The specifics are open to debate, the pillaging of each franchise is also arguable, but in the contemporary scene all you really get is cutting-edge graphics, a semblance of a story, and shallow treadmill mechanics that dare you to find a reason to play for more than a month. You get quality without substance. Games with the addictive potential of crack cocaine and with exactly the same intoxication profile, creating users and addicts that are indistinguishable from the real thing in their disgusting, annoying race to the bottom. World of Warcraft, it's your move.

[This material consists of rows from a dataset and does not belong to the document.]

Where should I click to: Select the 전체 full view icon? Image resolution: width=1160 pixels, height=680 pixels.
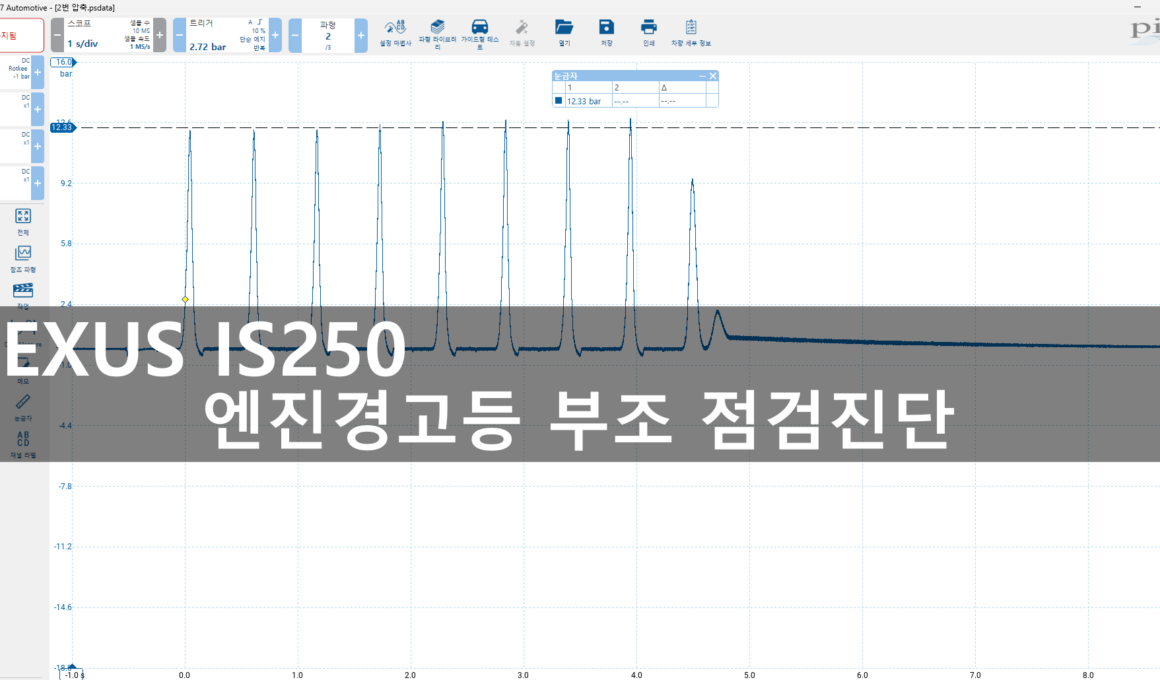pyautogui.click(x=23, y=220)
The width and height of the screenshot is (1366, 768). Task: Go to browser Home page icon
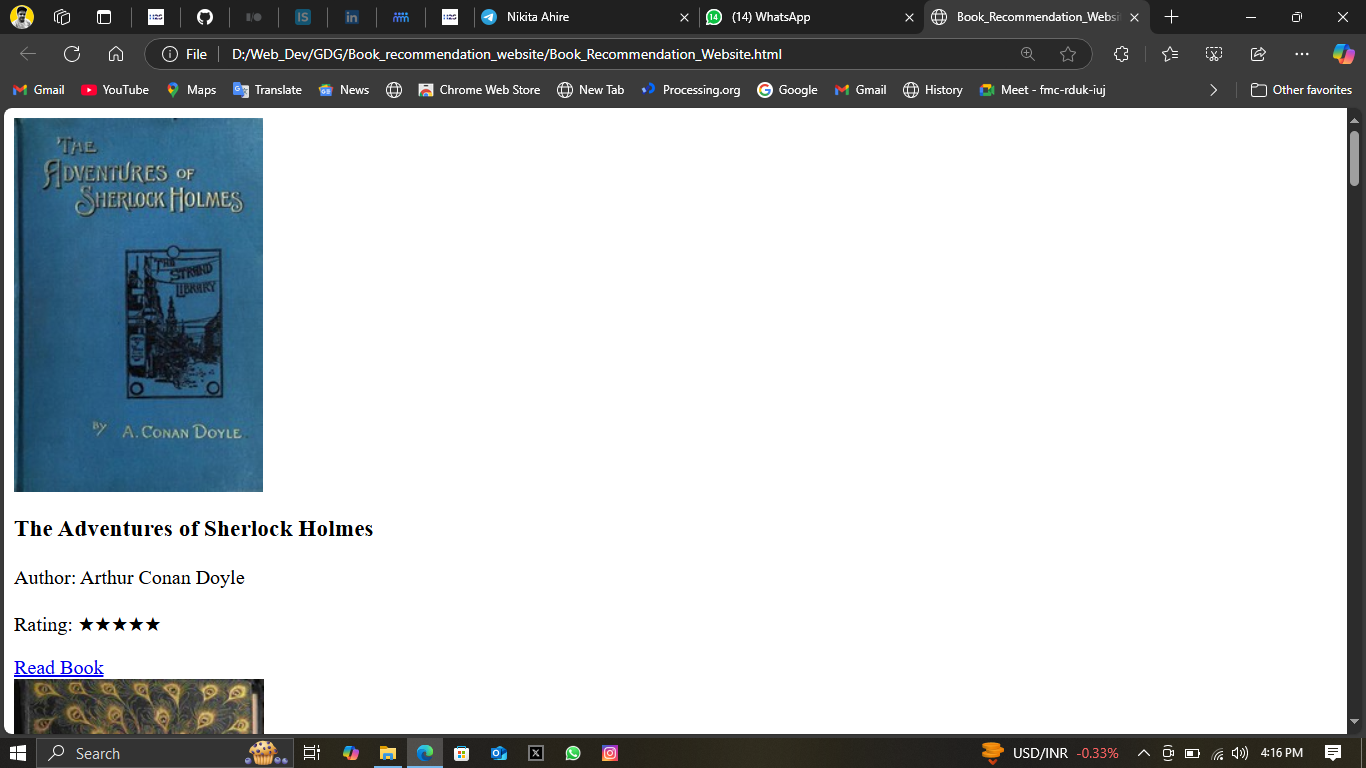[x=116, y=54]
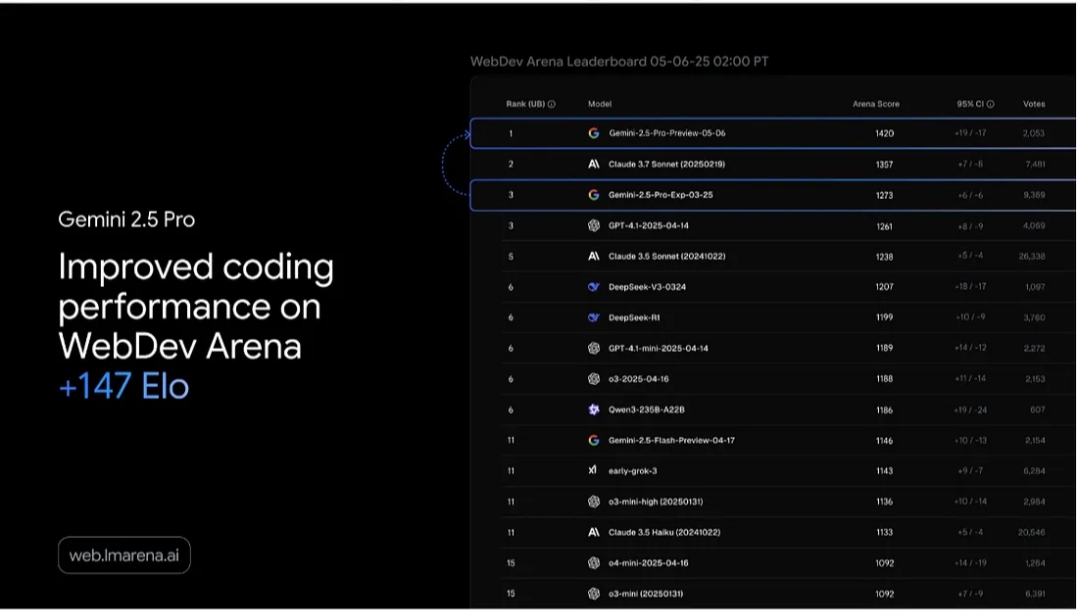1080x611 pixels.
Task: Click the OpenAI logo beside GPT-4.1-2025-04-14
Action: [593, 225]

All of this is old news, however. I want to focus on one game which was recently released to great fanfare after building up a considerable amount of hype. It is the newest entry in a venerable franchise which was begun in 1989 - Sim City 5. If you haven't heard of it you pay no attention to video games at all because it is the biggest story of the year. Unfortunately, it is a story that has become far too common. But enough words, allow a picture to do the talking:


Metacritic never lies, but as an aggregate it can blur the truth. Video game journalism is instrumental in the downfall of gaming. Even nixing all the outliers (too positive or  negative), critical response is completely away in fantasy land compared to user reviews (people who have paid to play the game and were not paid to review a potentially free copy). If you ever want to see what happened, simply compare a modern video game magazine (like PC Gamer for instance) to an issue from ten or more years ago. Not only is there less content than ever, but there are more ads, weaker reviews, and a typical lack of insight. All journalism falls down from time to time, but in a less critical market like Video Game Culture Magazines you can see how far it can fall.

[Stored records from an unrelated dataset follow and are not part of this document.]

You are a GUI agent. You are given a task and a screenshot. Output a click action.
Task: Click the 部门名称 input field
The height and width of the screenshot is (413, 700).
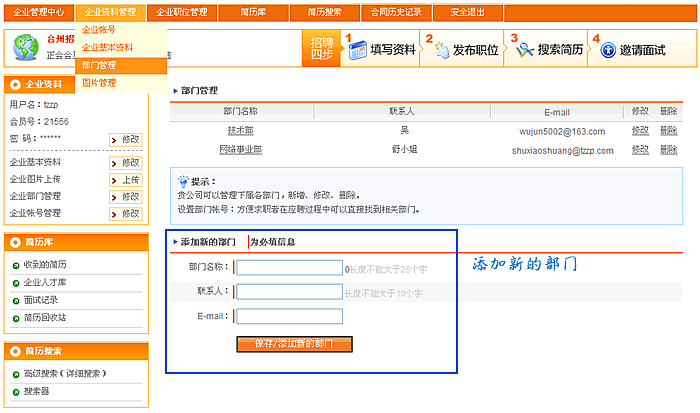[289, 268]
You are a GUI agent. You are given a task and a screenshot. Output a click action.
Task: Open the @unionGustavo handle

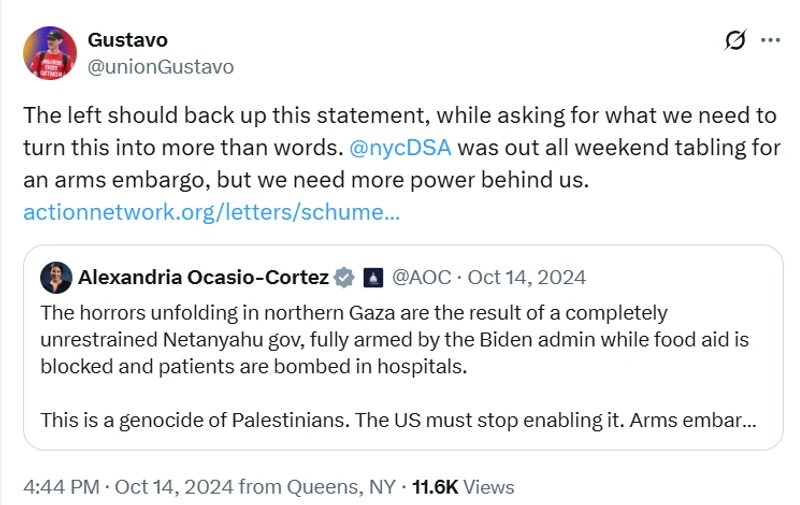pyautogui.click(x=160, y=67)
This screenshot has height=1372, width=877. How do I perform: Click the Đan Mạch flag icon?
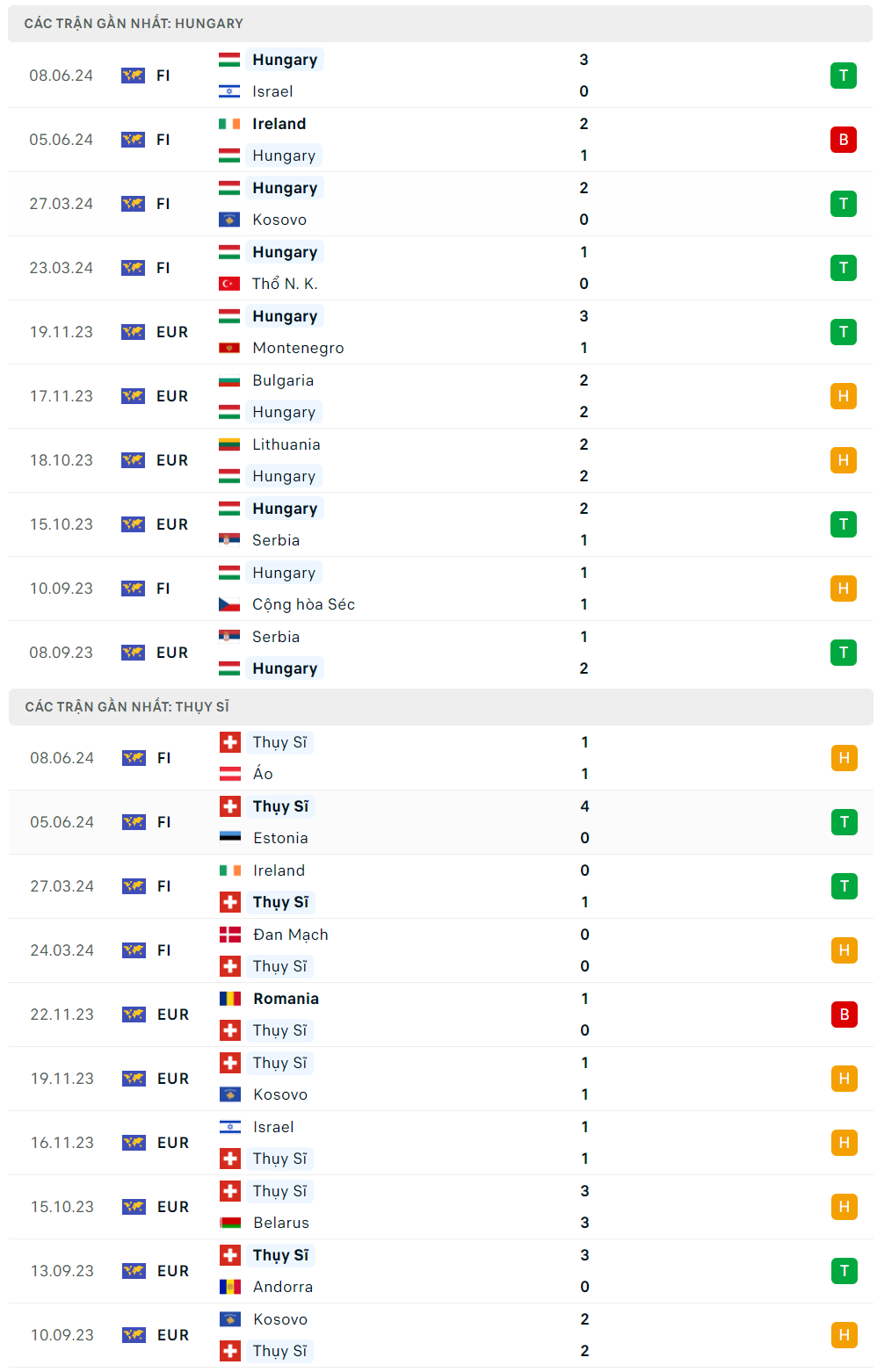click(230, 935)
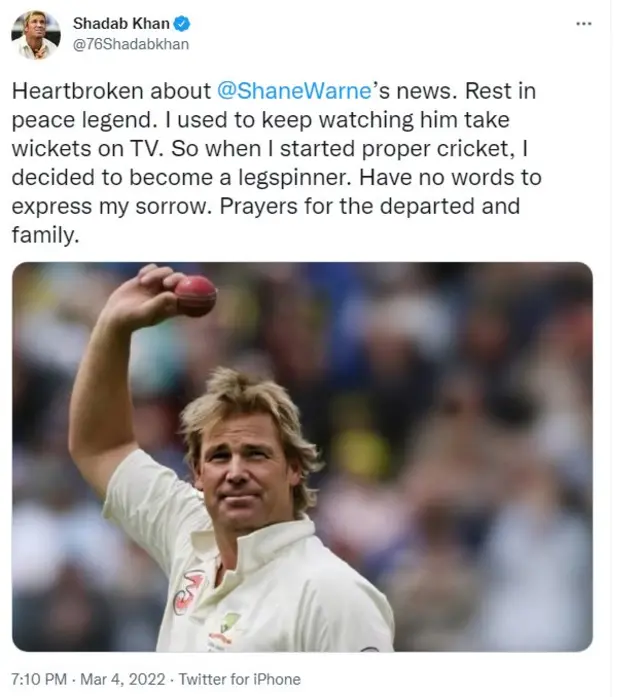The image size is (640, 697).
Task: Click the word 'family.' ending the tweet
Action: [45, 236]
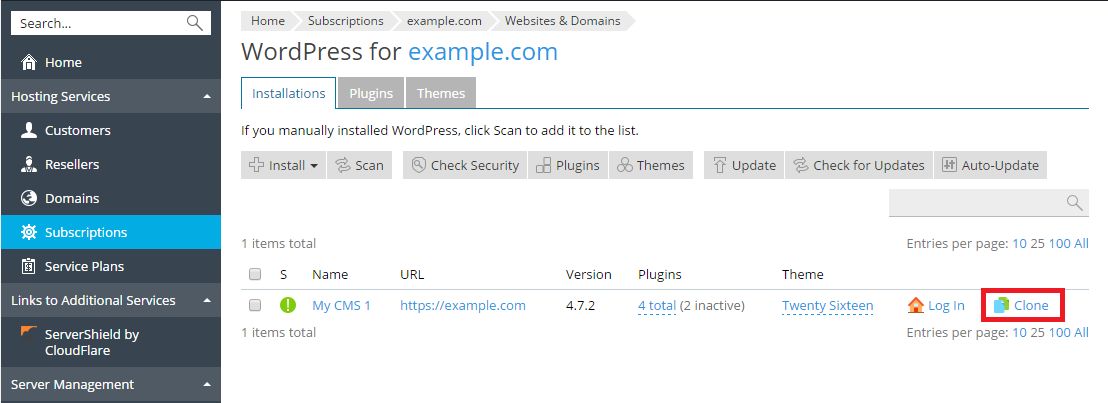Click the Auto-Update toolbar button
This screenshot has height=403, width=1108.
(990, 166)
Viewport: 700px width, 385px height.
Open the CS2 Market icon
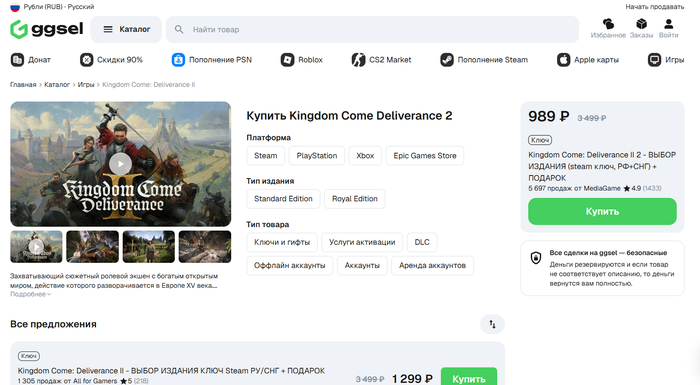(x=358, y=59)
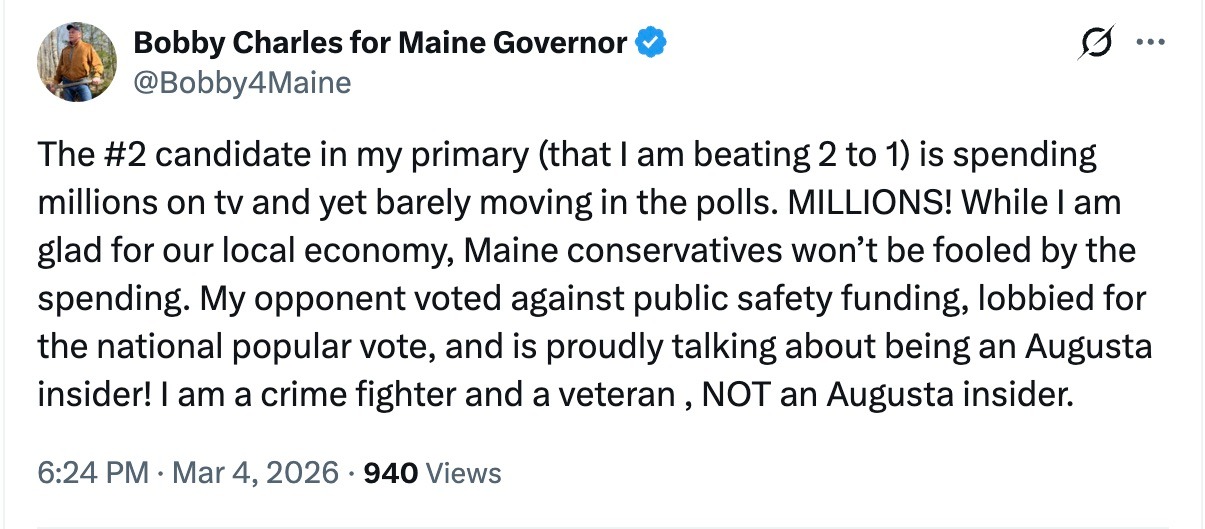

Nintendo Power is over, though. This is the era of  Sim City 5000, by EA Interactive. The game that arrived amidst thunderous applause and then faced an immediate backlash over: always-online gameplay, resulting server overload, dumb simulation design, and bugs. Lots of bugs. The game looks really pretty and that's the nicest thing you can honestly say about it. I feel bad for the people who made this game. It seems like they didn't have enough time to finish making it. But it looks really good, and the marketing was top notch.

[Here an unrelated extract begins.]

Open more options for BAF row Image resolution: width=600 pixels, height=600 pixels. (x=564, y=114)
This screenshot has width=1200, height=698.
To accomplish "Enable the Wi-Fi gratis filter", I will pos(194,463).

Sim City 5 lacks many features people took for granted in earlier games in the series, and the features it has substituted for them don't work well or don't work at all. Sim City 4 was doing the same thing but managed to work as a game that people liked. Sim City 3 even ditched some of Sim City 2000's best concepts - the series peaked in the mid 90's and almost twenty years later: here we are. Well, I don't know why games are getting worse and dumber every year, and I don't think it matters, so I'll leave that to the experts. Games were never smart, but god damn remember how Duke Nukem used to be fun? Remember the wide variety of games that used to exist? Remember how they took a long time to master? I don't hate casual gaming and I don't hate modern gaming (per-se) I just want to point out some other, more successful, notorious sequels:

Heroes 4: it was a great design decision to drop everything that made a Heroes game a Heroes game and borrow heavily from other turn based strategy games. It looks and plays like a shitty version of Age of Wonders 2, except it doesn't even have hexes, which makes it so unbearable that even longtime defenders of the series say 'It's an interesting take on the genre.' The series (5 and 6!) is now a graphical powerhouse with dumbed down everything and it holds your hand while you play, making cooing noises to sooth your mind.

Call of Duty 4?5?/Modern Warfare/Black Ops: It's always cool to play games online where you shoot other players while the world goes to shit around you. Single player games in this era should be expected to complete themselves and introduce core concepts so that gamers can move into multiplayer.

Battlefield: The good ol' days of 1942 are gone, and in its place are dozens of futuristic mechanics lifted from the Call of Duty series! It's really cool to play with 12 year olds and shoot guns, guys! It's still cool! Adults do it, so don't feel bad about yourself! Graphics are really good. Sound is good. Talk about smoking weed while shooting people on the internet!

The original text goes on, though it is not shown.